Aim of the exercise>
Report every line in the records below that contains the word "This", copying each such line in full.

[Data records]

## begin

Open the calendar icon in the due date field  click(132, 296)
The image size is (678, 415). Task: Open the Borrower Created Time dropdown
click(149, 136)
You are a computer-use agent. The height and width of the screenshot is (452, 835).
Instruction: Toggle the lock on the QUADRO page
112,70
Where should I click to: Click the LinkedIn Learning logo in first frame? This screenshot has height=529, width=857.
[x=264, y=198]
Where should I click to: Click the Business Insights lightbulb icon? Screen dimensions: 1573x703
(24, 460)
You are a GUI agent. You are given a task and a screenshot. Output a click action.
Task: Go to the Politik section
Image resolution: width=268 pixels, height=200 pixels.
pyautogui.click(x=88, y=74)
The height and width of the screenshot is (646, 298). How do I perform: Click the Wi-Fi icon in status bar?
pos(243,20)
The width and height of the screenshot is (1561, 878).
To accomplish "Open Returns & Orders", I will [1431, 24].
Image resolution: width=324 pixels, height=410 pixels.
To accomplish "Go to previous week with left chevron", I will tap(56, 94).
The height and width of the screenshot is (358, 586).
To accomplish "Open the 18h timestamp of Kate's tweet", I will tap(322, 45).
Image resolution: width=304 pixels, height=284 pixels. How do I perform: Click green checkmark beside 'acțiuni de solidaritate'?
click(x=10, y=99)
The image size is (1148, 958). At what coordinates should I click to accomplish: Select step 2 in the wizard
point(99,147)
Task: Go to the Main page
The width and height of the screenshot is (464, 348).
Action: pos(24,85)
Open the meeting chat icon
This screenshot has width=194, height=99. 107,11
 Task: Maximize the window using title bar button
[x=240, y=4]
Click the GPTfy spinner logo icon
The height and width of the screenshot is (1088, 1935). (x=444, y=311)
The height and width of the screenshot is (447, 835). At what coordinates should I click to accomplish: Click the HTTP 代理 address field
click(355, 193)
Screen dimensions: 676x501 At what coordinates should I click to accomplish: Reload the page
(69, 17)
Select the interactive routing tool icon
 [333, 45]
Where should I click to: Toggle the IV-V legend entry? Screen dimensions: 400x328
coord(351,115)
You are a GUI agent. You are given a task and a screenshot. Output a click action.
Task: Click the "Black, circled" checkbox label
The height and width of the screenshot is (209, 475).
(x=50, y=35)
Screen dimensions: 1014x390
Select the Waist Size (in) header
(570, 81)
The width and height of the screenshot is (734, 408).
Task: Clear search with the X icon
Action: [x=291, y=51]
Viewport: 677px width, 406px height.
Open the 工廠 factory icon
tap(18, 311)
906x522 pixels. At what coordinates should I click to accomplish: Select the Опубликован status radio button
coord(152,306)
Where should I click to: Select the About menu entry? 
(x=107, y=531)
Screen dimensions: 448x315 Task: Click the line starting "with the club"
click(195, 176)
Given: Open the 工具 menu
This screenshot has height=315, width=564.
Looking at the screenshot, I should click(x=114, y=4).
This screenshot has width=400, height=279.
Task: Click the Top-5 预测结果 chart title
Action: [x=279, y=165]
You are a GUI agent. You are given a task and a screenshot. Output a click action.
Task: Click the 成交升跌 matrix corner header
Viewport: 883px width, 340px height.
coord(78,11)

## end

Response below>
Where should I click to: Click the LinkedIn Learning logo in first frame? This screenshot has height=529, width=857.
This screenshot has width=194, height=99. 107,11
This screenshot has height=315, width=564.
This screenshot has width=400, height=279.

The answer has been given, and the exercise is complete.